Can bootstrap be used to find disconnected confidence regions when MLE is not unique?


Long version Let $\theta$ be a parameter and $P_\theta=\mathrm{Normal}(\theta, 1)$ be a distribution. In the frequentist approach to statistical inference one has access to the sample $X_1, \dotsc, X_n\sim P_\theta$ and can construct the maximum likelihood estimator $\hat\theta(X_1, \dotsc, X_n) = \frac{1}{n}\sum_i X_i$ as well as construct the 95% confidence interval $\mathrm{CI}(X_1, \dotsc, X_n)$ around $\hat \theta$ in various manners (in this case an analytic formula is available, but one could also use likelihood profile, Fisher information matrix, or bootstrap).

My understanding is that:

  • We work with an identifiable model (for $\theta_1\neq \theta_2$ we have $P_{\theta_1}\neq P_{\theta_2}$), so for large $n$ we will find (approximately) unique $P_\theta$ and from this $\theta$ in turn.
  • The confidence intervals based on any of the above methods have their usual meaning, i.e., if we repeat the procedure of sampling the data from $P_\theta$ and construct the confidence interval for each sample, then 95% of them will cover the true value $\theta$.

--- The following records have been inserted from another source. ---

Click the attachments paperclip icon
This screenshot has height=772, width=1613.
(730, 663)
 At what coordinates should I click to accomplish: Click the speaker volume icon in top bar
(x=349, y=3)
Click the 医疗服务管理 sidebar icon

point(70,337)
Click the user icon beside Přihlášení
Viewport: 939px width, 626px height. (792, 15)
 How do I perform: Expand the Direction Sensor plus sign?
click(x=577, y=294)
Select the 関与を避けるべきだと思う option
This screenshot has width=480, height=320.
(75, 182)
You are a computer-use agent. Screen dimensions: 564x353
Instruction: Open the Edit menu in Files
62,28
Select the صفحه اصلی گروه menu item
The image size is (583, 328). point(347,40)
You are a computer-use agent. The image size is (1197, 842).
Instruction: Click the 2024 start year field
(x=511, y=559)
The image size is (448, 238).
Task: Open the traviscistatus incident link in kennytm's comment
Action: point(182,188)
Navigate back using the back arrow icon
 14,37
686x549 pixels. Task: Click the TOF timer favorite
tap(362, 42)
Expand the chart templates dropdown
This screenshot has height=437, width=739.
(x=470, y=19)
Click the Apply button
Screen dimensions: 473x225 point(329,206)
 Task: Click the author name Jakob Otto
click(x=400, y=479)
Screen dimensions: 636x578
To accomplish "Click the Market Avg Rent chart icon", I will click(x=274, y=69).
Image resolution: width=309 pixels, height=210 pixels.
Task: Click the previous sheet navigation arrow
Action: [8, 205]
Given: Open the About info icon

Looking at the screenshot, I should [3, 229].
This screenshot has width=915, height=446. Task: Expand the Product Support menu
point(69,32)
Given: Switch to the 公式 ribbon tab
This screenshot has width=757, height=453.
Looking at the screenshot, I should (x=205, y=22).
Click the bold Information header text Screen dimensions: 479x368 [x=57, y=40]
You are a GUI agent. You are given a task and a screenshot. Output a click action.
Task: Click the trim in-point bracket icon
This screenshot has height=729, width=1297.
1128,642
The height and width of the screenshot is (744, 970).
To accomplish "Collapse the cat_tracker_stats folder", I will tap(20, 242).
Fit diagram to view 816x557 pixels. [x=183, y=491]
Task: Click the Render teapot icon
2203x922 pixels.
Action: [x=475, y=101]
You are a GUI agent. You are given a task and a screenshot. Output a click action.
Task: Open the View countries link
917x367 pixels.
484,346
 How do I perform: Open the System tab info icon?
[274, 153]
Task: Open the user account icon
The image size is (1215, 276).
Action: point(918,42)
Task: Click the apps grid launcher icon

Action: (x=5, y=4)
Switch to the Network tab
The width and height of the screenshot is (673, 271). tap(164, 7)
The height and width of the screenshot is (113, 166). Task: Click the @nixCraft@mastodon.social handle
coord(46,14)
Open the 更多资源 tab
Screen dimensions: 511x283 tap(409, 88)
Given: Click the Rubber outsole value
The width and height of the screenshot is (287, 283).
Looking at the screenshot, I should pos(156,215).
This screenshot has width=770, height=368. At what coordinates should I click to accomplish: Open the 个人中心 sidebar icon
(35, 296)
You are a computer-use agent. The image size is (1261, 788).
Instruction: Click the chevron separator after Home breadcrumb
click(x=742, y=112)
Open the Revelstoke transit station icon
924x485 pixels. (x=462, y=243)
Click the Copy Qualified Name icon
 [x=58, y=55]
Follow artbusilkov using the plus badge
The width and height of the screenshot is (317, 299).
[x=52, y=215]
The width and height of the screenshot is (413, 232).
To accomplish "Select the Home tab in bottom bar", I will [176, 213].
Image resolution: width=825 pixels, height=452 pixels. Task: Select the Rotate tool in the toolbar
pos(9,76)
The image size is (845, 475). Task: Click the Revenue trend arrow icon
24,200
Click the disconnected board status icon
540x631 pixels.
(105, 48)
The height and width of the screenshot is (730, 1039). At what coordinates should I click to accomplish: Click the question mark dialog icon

However, in more complex situations (especially when the model is non-identifiable) a maximum likelihood solution may not be unique. For example, consider $P_\theta=\mathrm{Normal}(\theta^2, 1)$ with two maximum likelihood estimates, $\hat \theta_{\pm}(X_1, \dotsc, X_n) = \pm\sqrt{\frac 1n\sum X_i}$.

In this case I can still define 95% confidence regions (which often will be disconnected in this case, consisting of two intervals) for parameter $\theta$ adjusting the analytical formulas.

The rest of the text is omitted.